Victor Servranckx became one of the first Belgian artists to espouse abstraction. He studied at the Brussels Académie des Beaux-Arts from 1913 to 1917 and, after completing his studies, began working at the Peters-Lacroix wallpaper factory, where he designed abstract motifs. Servranckx’s lengthy collaboration with this firm (until 1925), where he met René Magritte, spurred him to take an interest in interior decoration and interior design. Also during this period he exhibited his paintings for the first time at the Giroux gallery in Brussels in 1917.

In 1918 Servranckx began to exhibist his oeuvre in L’Effort Moderne, Léonce Rosenberg’s Paris gallery, which had been a meeting place for the members of the Cubist movement since the First World war.

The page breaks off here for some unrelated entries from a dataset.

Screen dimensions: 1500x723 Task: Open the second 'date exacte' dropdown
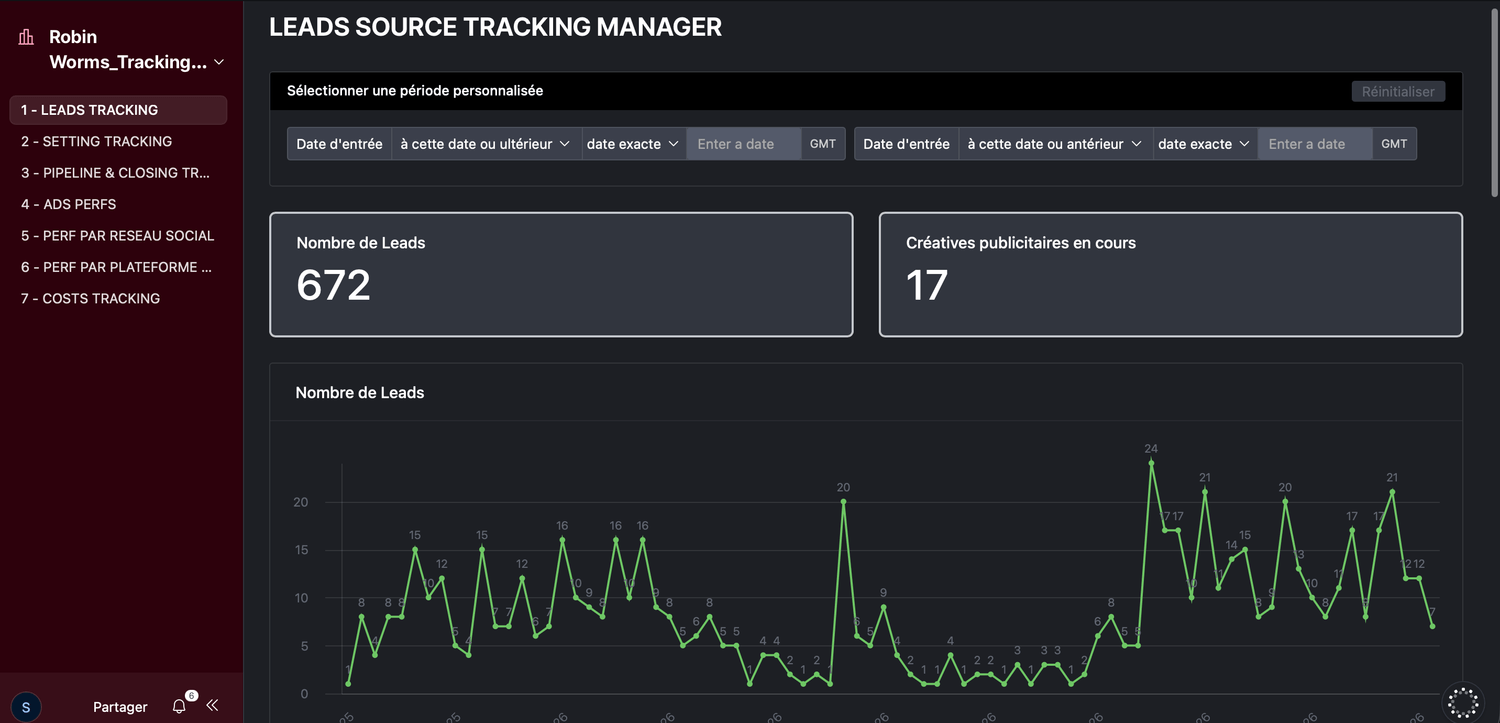pyautogui.click(x=1204, y=144)
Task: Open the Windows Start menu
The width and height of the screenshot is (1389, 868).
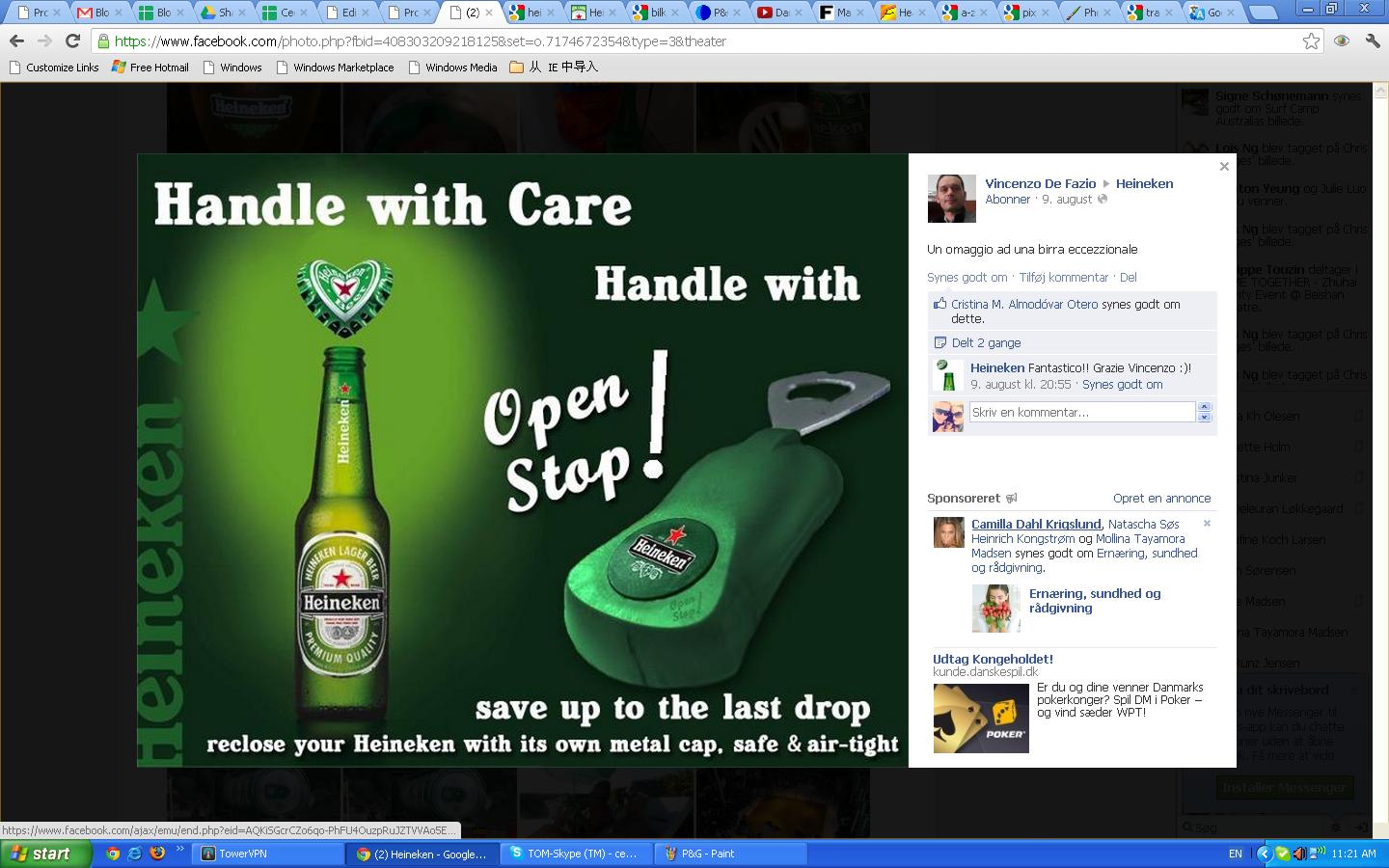Action: point(39,854)
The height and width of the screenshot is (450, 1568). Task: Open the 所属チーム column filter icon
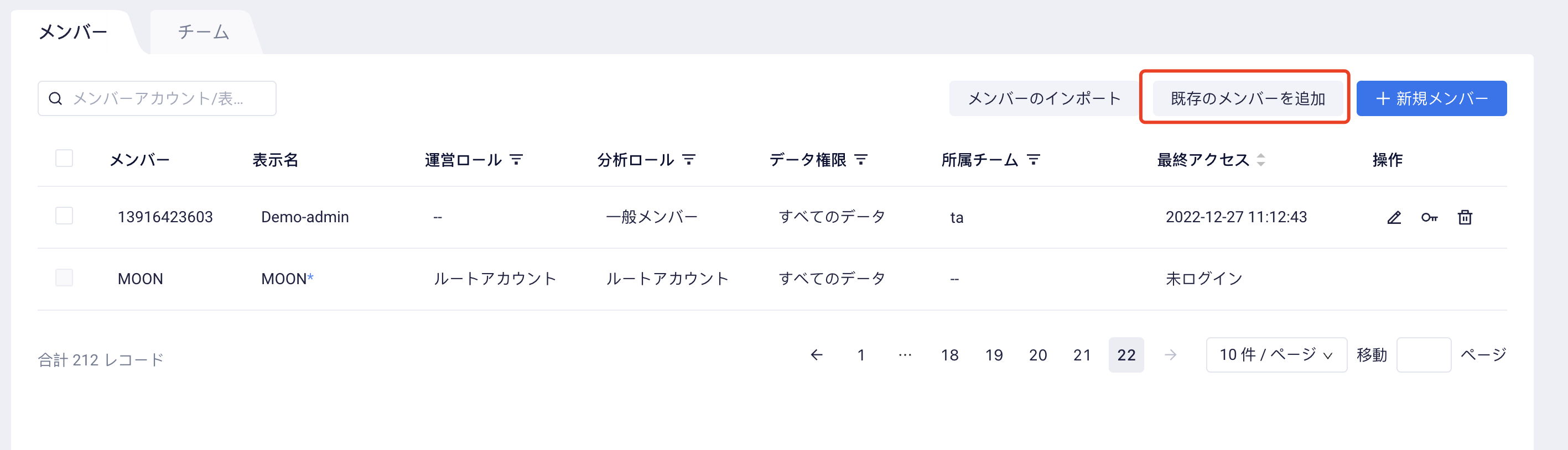pos(1034,159)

He met Filippo Tommaso Marinetti, Theo van Doesburg, Fernand Léger and Marcel Duchamp, and thereafter his work was shown in numerous solo and group exhibitions. In 1926, thanks to Marcel Duchamp, he took part in the exhibitions of the Société Anonyme in the United States and received an invitation from László Moholy- Nagy to teach at the New Bauhaus in Chicago, which he rejected.

Servranckx produced abstract sculptures and collages and was an active contributor to the magazines Sept Arts and Opbouwen. From 1932 to 1935 he taught at the École des Arts Industriels et Décoratifs d’Ixelles and, although his work had a largely hostile reception in Belgium, his influence on subsequent generations of artists was significant. He was selected at the 1948 and 1954 Venice Biennales and in 1965, shortly before his death, the Musée d’Ixelles held a retrospective of his work.